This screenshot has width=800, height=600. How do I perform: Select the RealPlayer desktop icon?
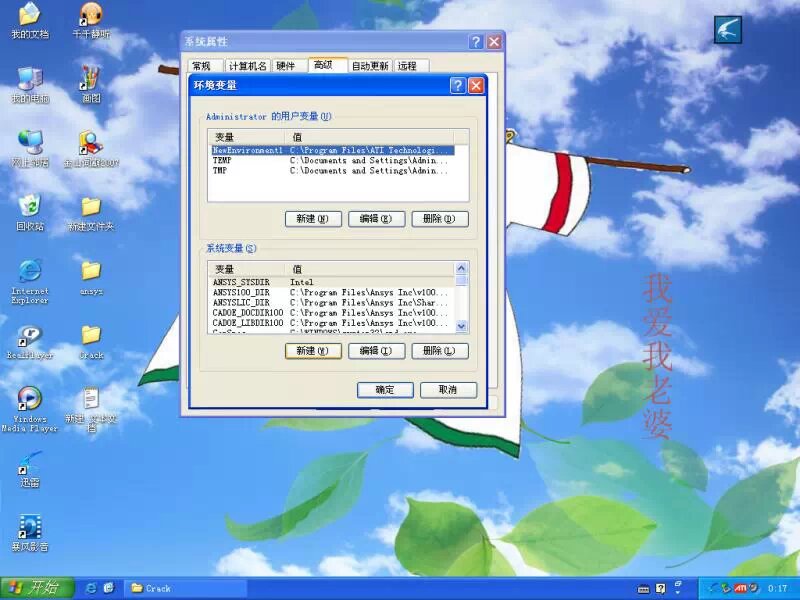(30, 336)
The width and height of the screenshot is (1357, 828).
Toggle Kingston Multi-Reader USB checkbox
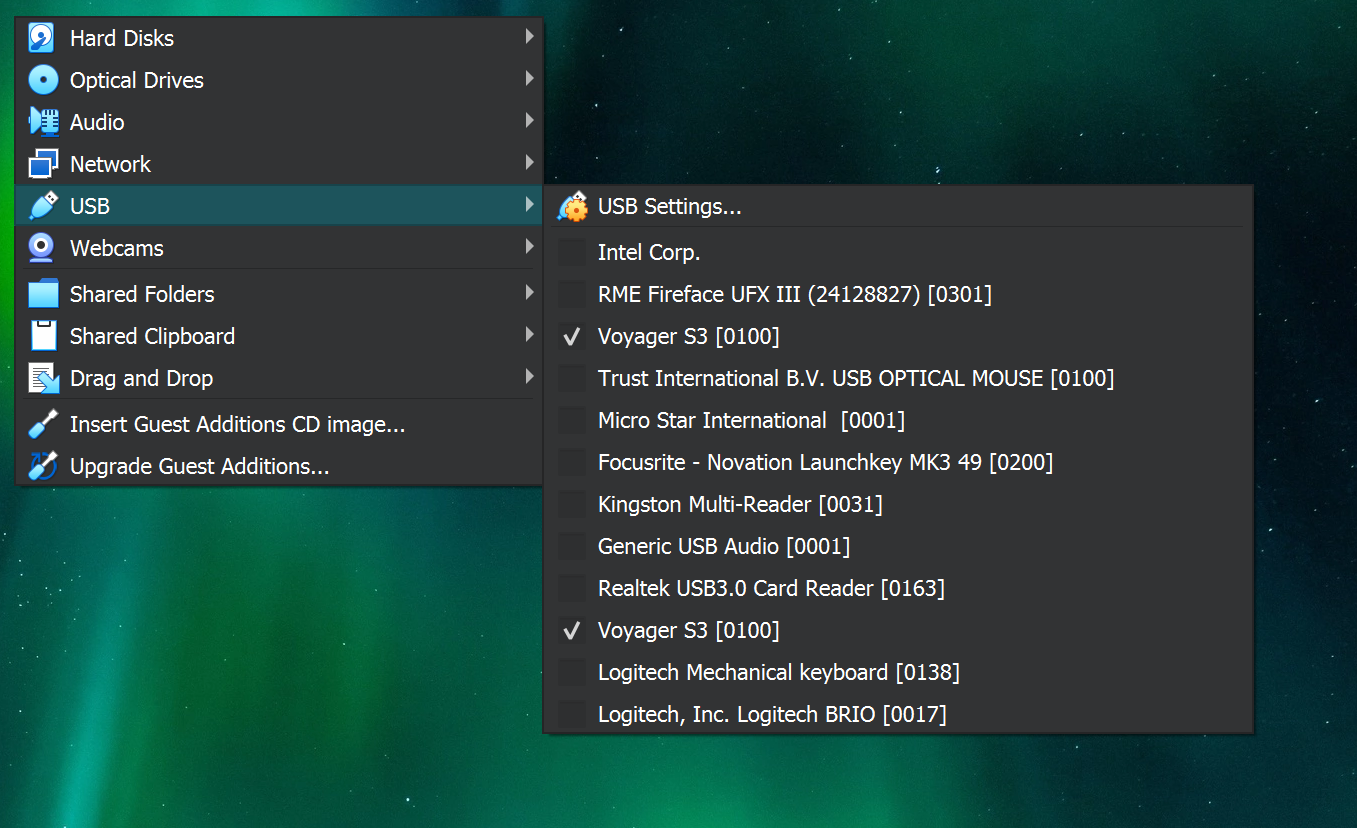572,505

Problem requirements: Retype each entry exactly as it appears, excluding any image.

Response:
This screenshot has width=800, height=600. How do I perform: Select the RealPlayer desktop icon?
(30, 336)
The width and height of the screenshot is (1357, 828).
Toggle Kingston Multi-Reader USB checkbox
572,505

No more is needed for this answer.